Final answer:
To solve the system of nonlinear equations using the Underrelaxed Gauss-Seidel Method, iterative substitution of the most recently calculated values is used until convergence. The initial guess is given as 5^(12.9) for both x and y. The unrelated equations and values given do not apply to this problem.
Step-by-step explanation:
The solution of the system of nonlinear equations x² = 5 - y and y + 1 = x² can be approached using numerical methods, such as the Underrelaxed Gauss-Seidel Method. Given the initial guess for both x and y as 5^(12.9), we start by solving the first equation for y in terms of x, and then the second equation for x in terms of y.
Assuming we apply the Gauss-Seidel iterative process, we would use the current or most recently updated values for the variables at each step.
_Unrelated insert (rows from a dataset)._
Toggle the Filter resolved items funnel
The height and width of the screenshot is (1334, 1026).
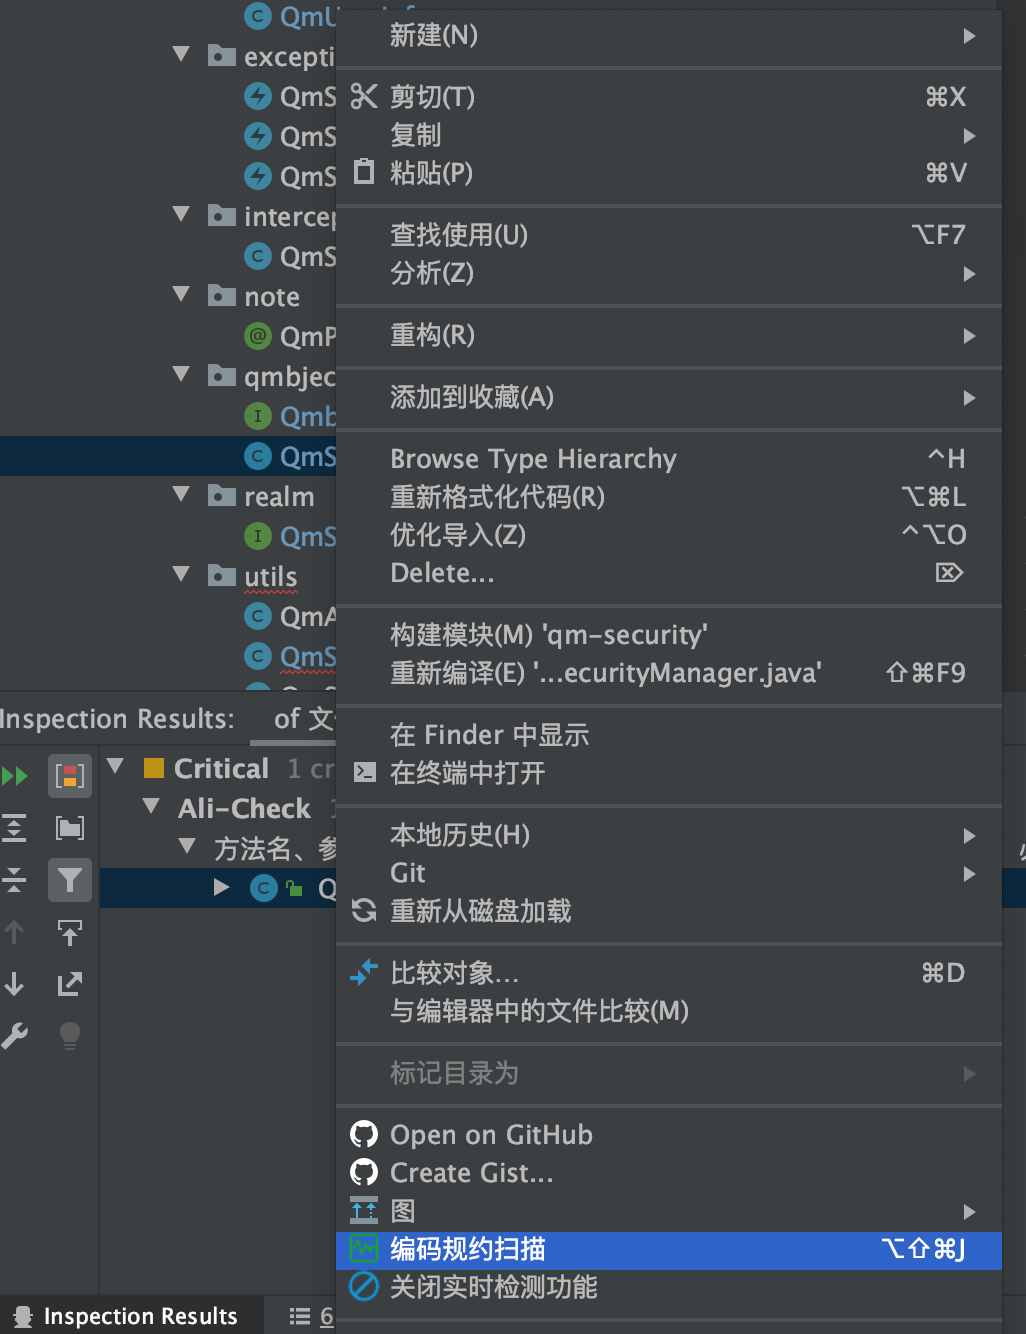coord(70,880)
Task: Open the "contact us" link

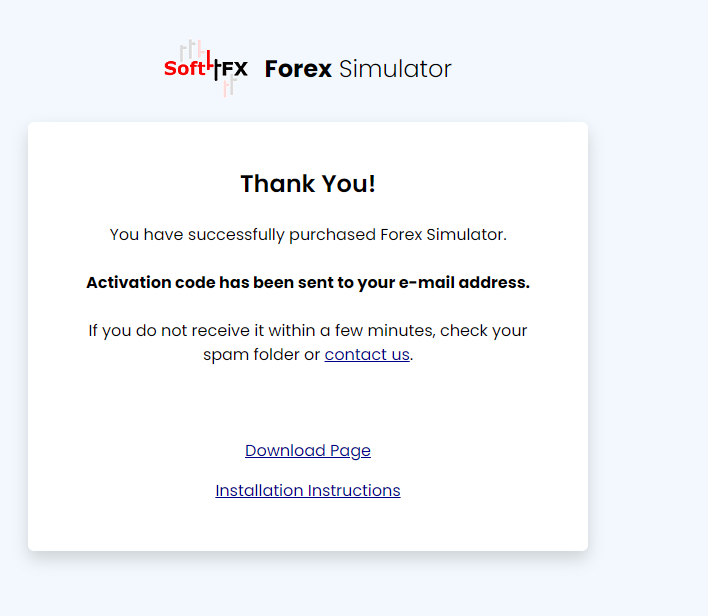Action: click(x=367, y=354)
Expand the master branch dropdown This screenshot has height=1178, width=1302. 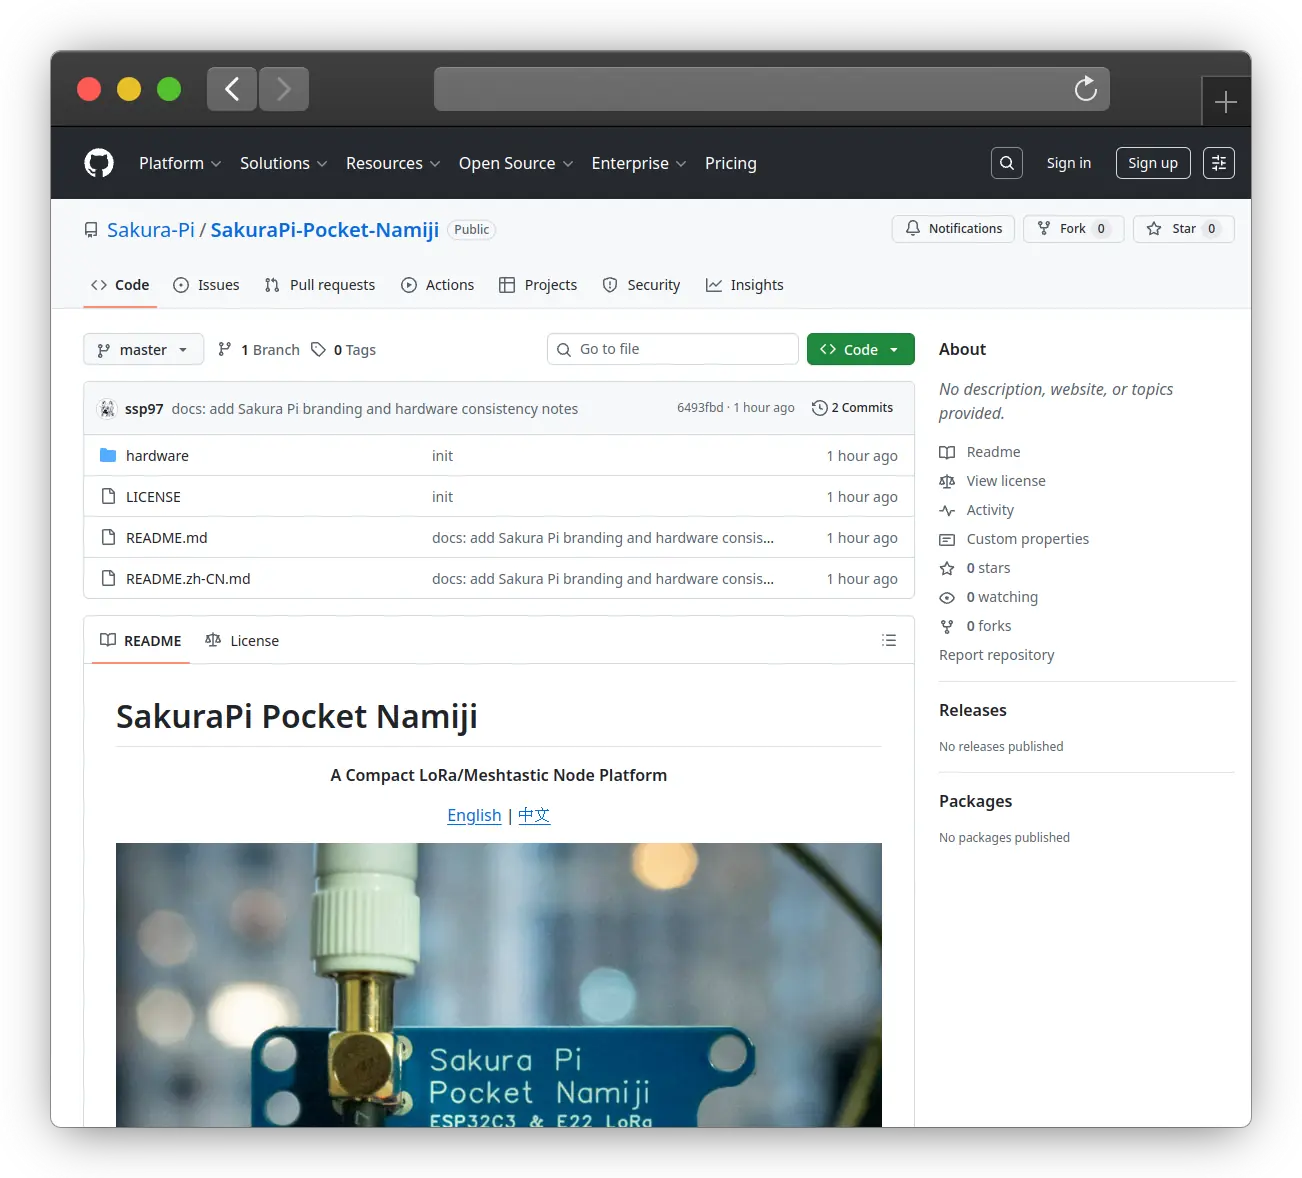[143, 350]
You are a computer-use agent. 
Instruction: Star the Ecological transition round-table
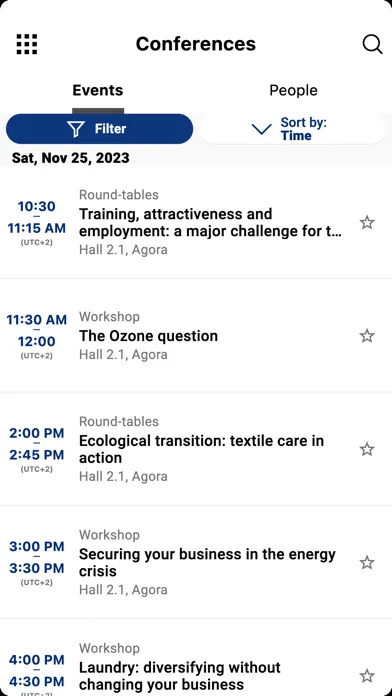coord(367,449)
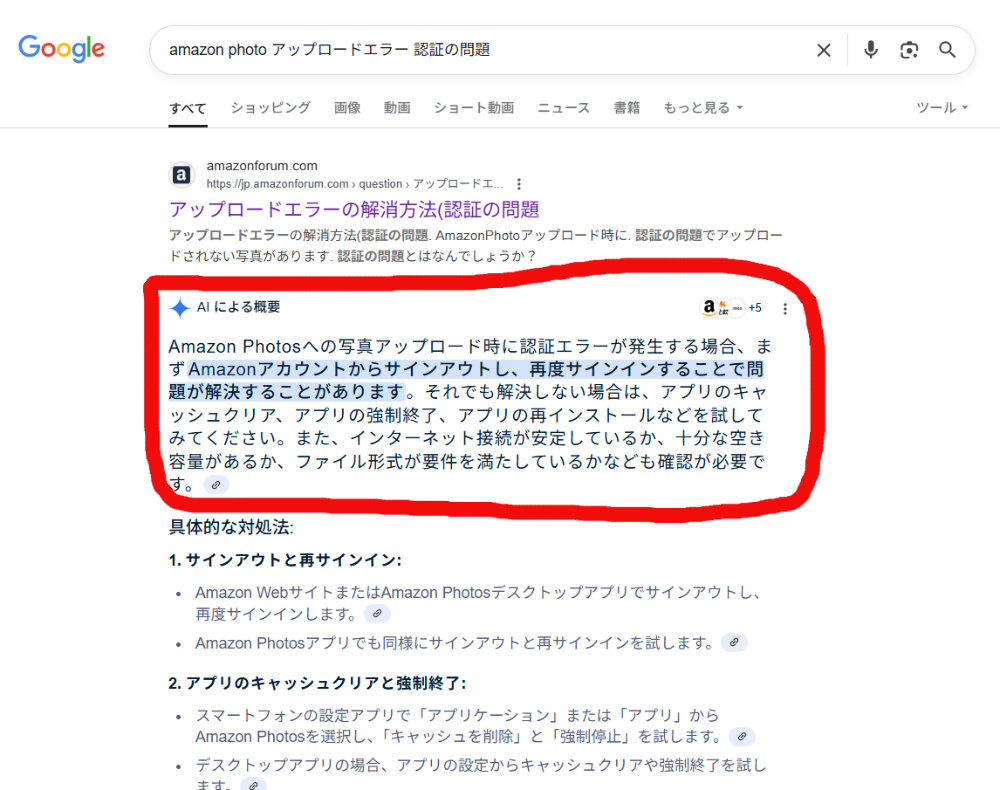The width and height of the screenshot is (1000, 790).
Task: Go to the ニュース tab
Action: pos(563,108)
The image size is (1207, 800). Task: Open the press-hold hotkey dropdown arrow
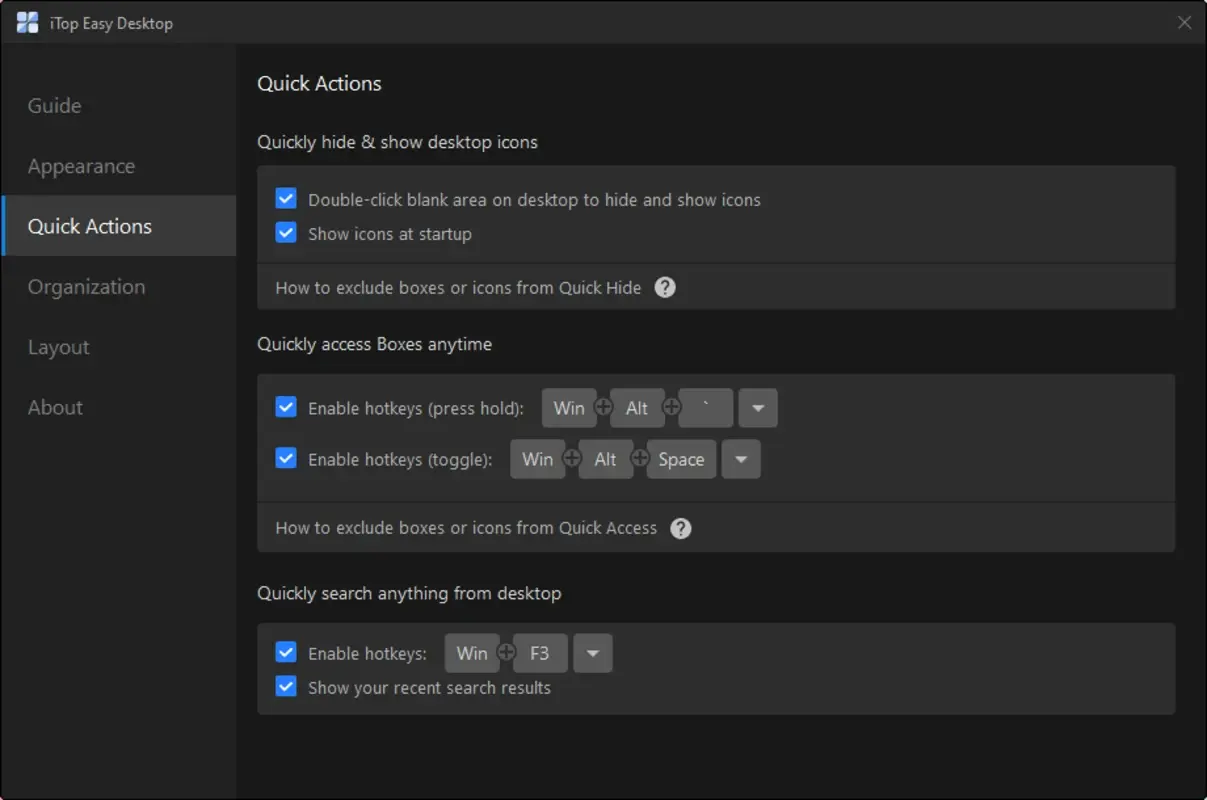pyautogui.click(x=757, y=408)
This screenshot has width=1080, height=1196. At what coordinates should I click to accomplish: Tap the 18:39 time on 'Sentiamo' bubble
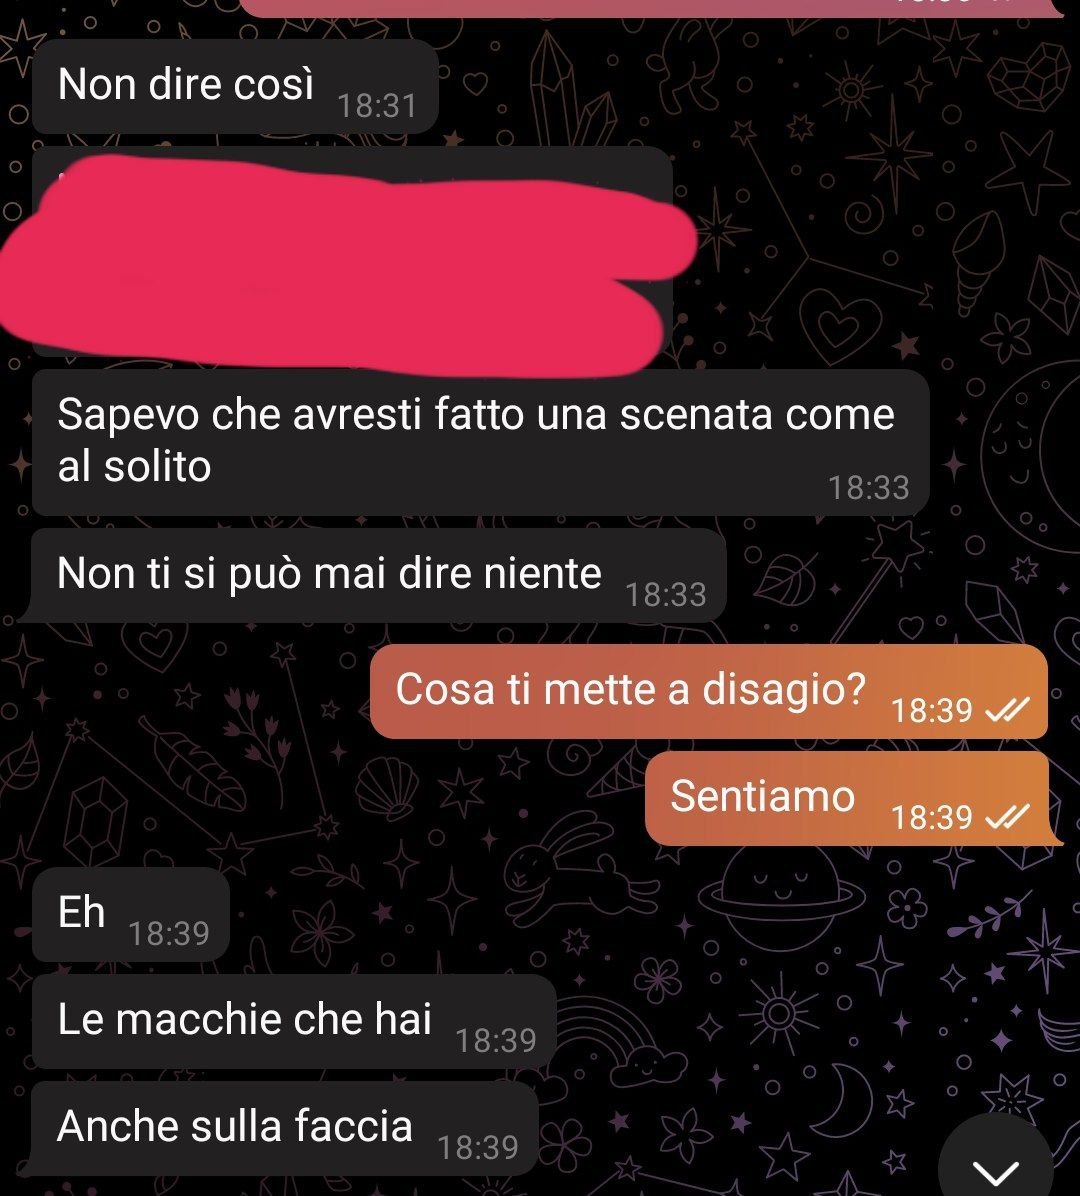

After the first variable is updated, its new value is used to calculate the next variable within the same iteration.
However, the information provided regarding 'substituting 2.0× for x' and specific values for y do not directly apply to the given question and may come from a different problem context. Likewise, the mention of equations involving 'yo', 'vot', 'at²', 'dx²-y²' and 'KErel' do not correlate with the presented system of equations. When conducting the Gauss-Seidel method, one would iteratively substitute and solve until the values converge to a stable solution with a pre-defined tolerance level.